** GIVEN INFORMATION **
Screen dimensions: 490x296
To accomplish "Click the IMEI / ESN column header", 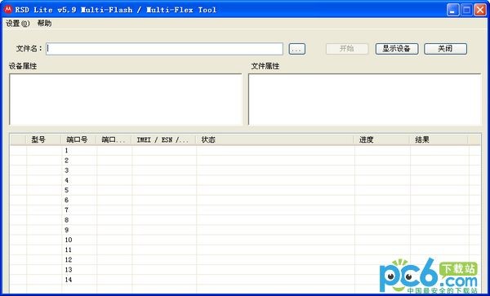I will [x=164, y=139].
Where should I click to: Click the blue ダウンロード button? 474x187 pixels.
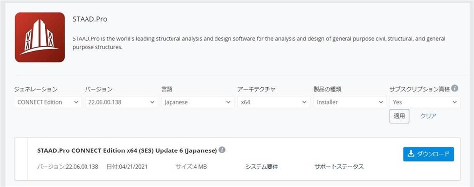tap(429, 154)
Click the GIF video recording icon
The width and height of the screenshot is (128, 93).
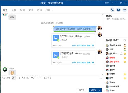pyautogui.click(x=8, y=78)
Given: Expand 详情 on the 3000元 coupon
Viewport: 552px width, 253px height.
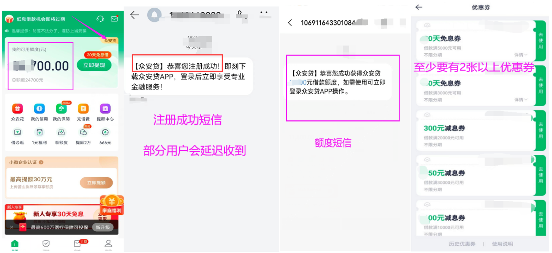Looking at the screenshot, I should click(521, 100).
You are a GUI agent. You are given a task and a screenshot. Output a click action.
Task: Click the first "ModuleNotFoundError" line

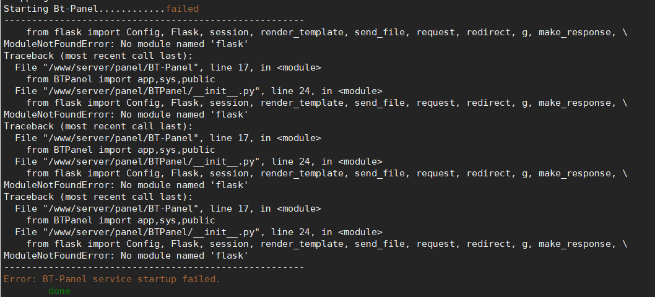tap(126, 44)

...

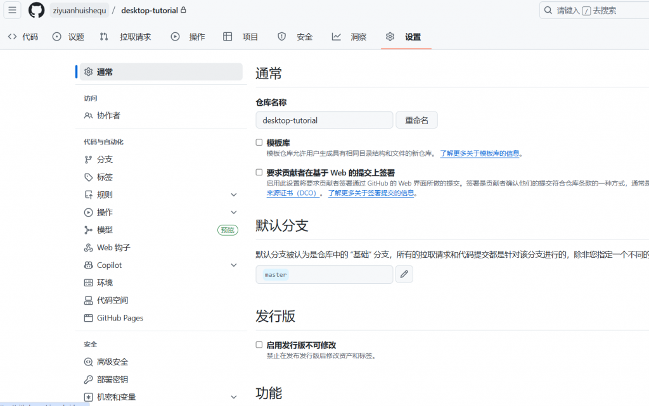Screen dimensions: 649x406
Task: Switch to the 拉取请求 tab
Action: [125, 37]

--

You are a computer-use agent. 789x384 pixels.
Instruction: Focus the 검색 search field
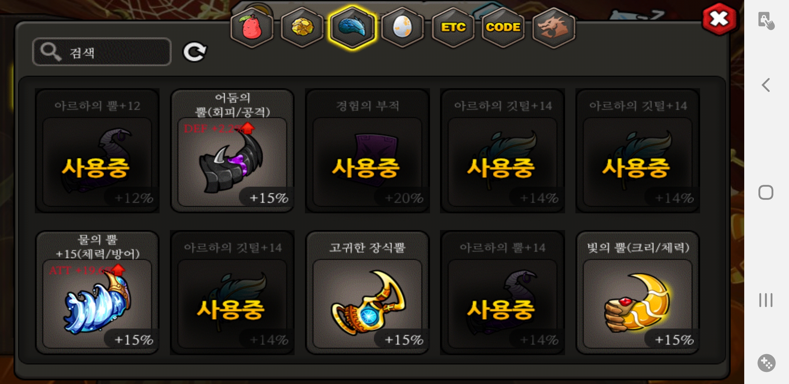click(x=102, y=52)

** WHAT THE TASK REQUIRES **
In which lines of the material above does the string "agent" occur? Copy them all.

** ANSWER TO THE EXERCISE **
You are a GUI agent. You are given a task and a screenshot. Output a click action.
You are a computer-use agent. 789x384 pixels.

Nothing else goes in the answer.